UN chief Ban Ki-moon has said that nations must work together for early entry into force of the Comprehensive Nuclear Test Ban Treaty (CTBT), underlining the "catastrophic risks" posed by atomic weapons to environmental security and human existence.
UN chief Ban Ki-moon has said that nations must work together for early entry into force of the Comprehensive Nuclear Test Ban Treaty (CTBT), underlining the “catastrophic risks” posed by atomic weapons to environmental security and human existence.

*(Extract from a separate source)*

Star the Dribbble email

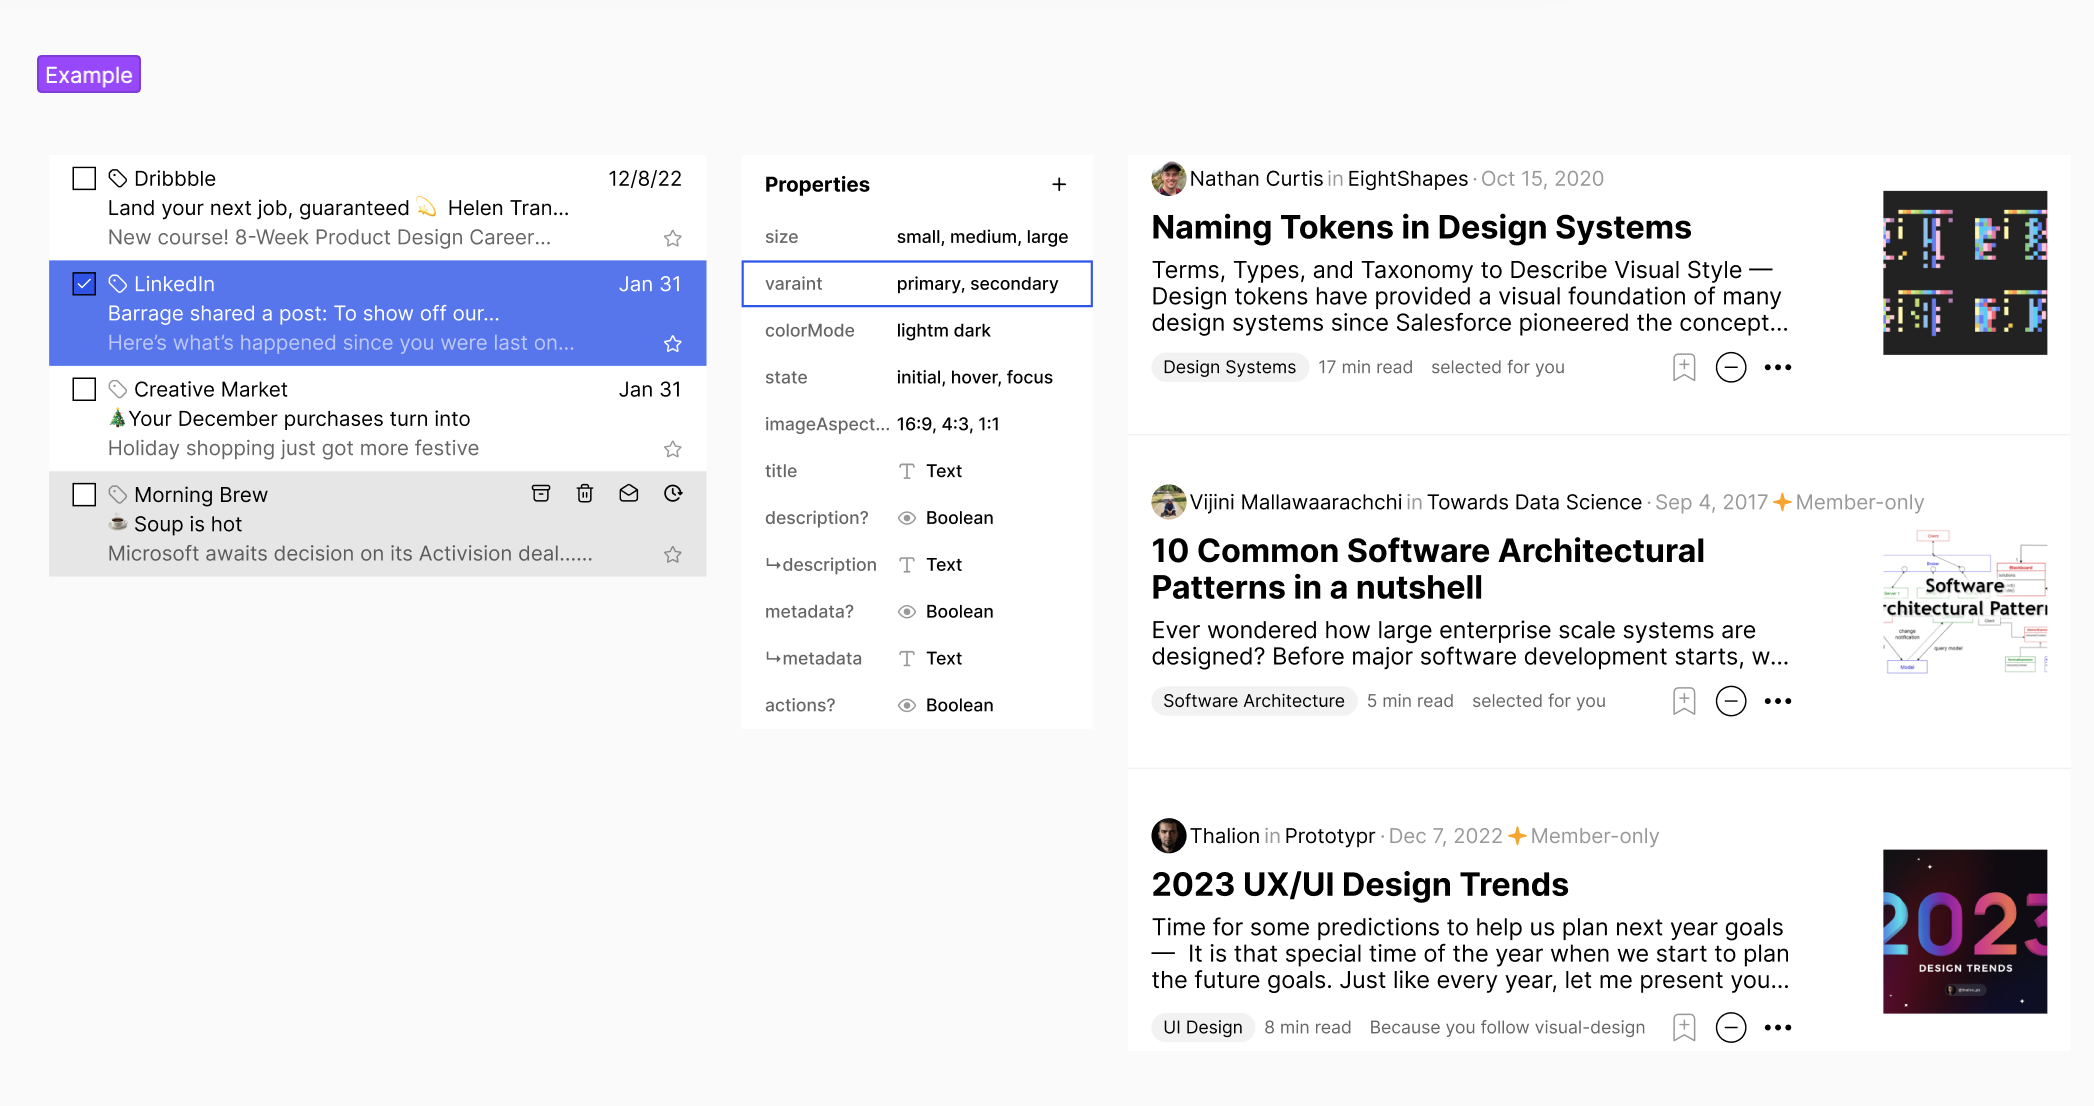pyautogui.click(x=673, y=238)
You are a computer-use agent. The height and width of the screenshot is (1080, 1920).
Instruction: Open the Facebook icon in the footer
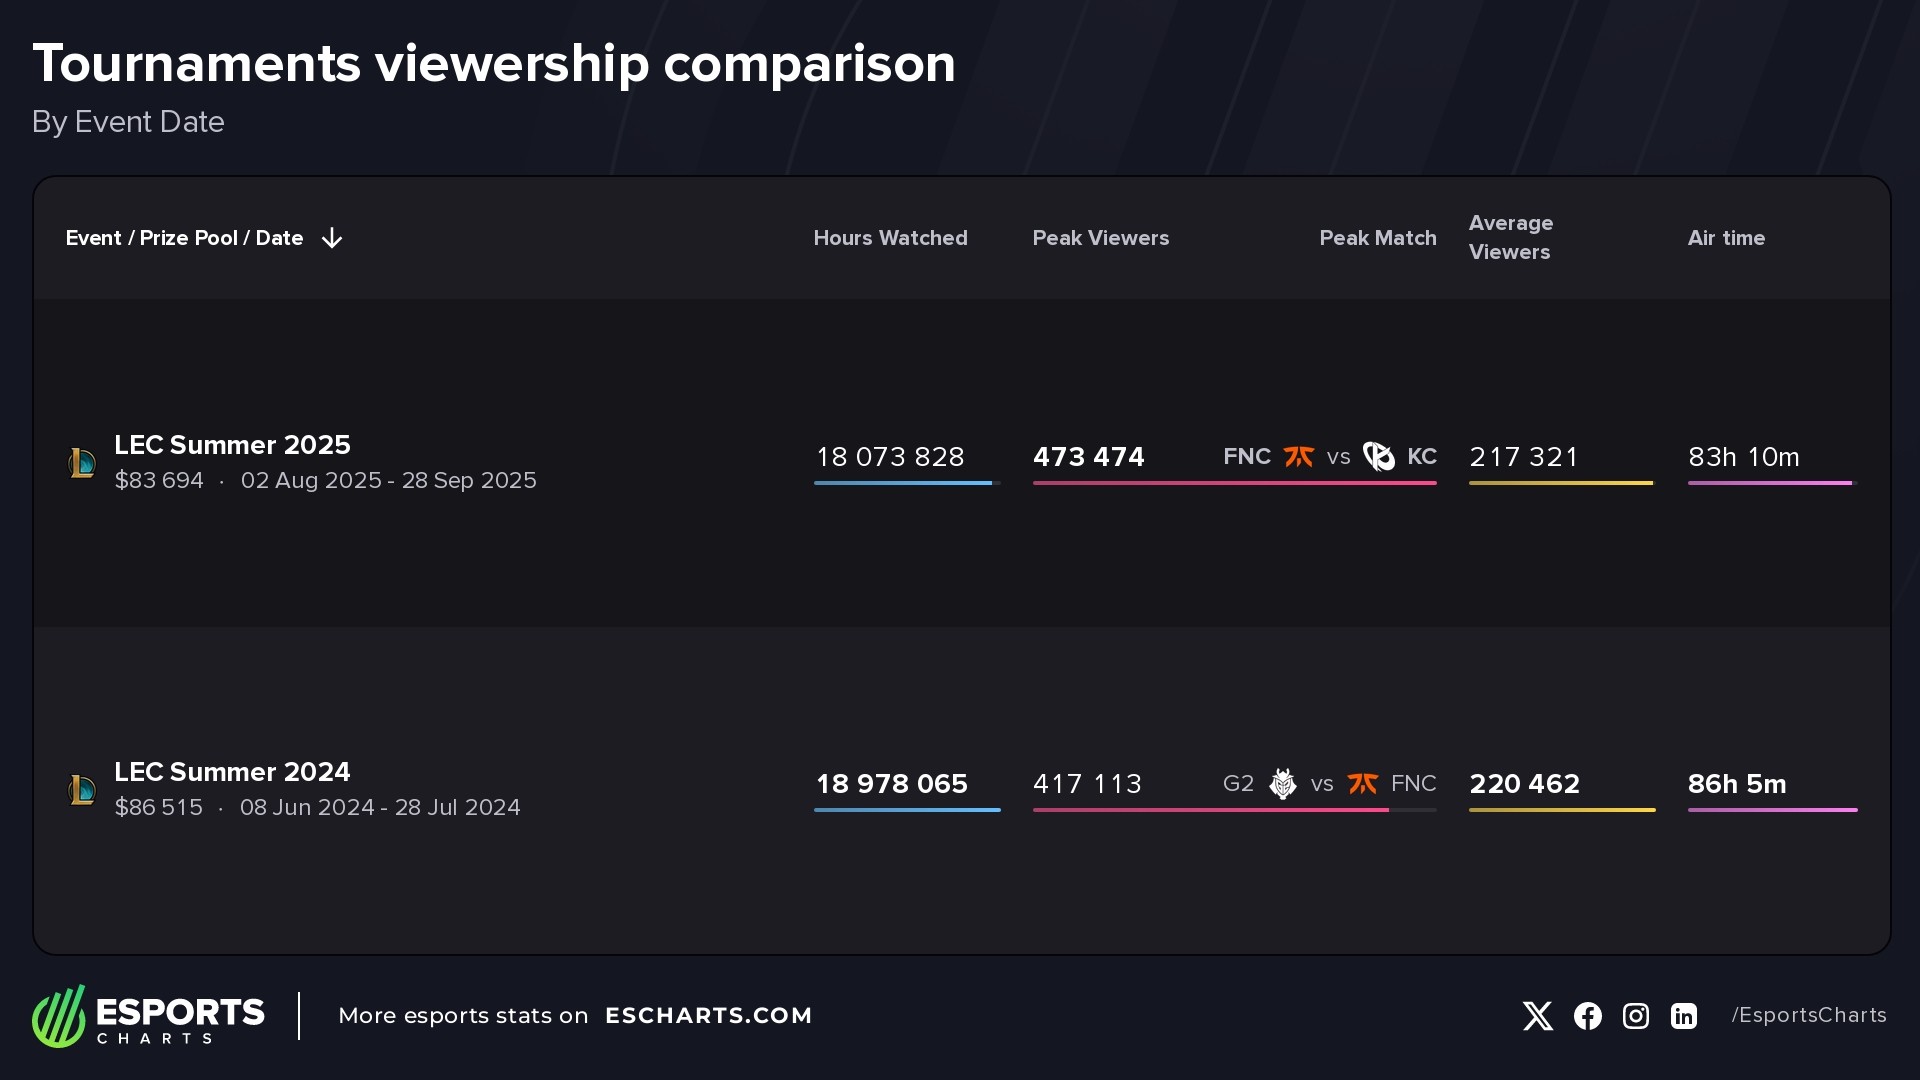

“On this International Day against Nuclear Tests, I call on the world to summon a sense of solidarity commensurate with the urgent need to end the dangerous impasse on this issue,” the Secretary General said in his message marking the International Day against Nuclear Tests.
He lamented that since its adoption 20 years ago by the General Assembly, the multilateral treaty has yet to enter into force. The CTBT is a multilateral treaty that bans all nuclear explosions, for both civilian and military purposes, in all environments. It was adopted by the United Nations General Assembly on September 10, 1996 but has not entered into force as eight specific states have not yet ratified the treaty.
“Given the catastrophic risks posed by nuclear weapons to our collective human and environmental security – even our very existence – we must reject this stalemate,” he said. In previous years, the UN chief had specifically asked India, Pakistan, China and the US to ratify the CTBT, saying that the entry-into-force of the Treaty is an “essential building block”.
To date, 183 countries have signed the treaty and 164 have ratified CTBT. For the treaty to enter into force, ratification is required from the so-called Annex 2 States. Of these, China, North Korea, Egypt, India, Iran, Israel, Pakistan and the United States, have yet to ratify it.
Urging Member States to “act now”, Ban said those States whose ratification is required to bring the Treaty into force should not wait for others.
“Even one ratification can act as a circuit breaker. All States that have not done so should sign and ratify because every ratification strengthens the norm of universality and shines a harsher spotlight on the countries that fail to act,” he said.
Ban also stressed the power of political will that can break longstanding deadlocks, as demonstrated in the adoption of ambitious new 2030 Agenda for Sustainable Development and the Paris Agreement on climate change.
He said a prohibition on all nuclear testing will end a “poisonous legacy”, adding that it will boost momentum for other disarmament measures by showing that multilateral cooperation is possible, and it will build confidence for other regional security measures, including a Middle East zone free of nuclear weapons and all other weapons of mass destruction.
In 2009, the UN General Assembly had declared August 29 the “International Day against Nuclear Tests”.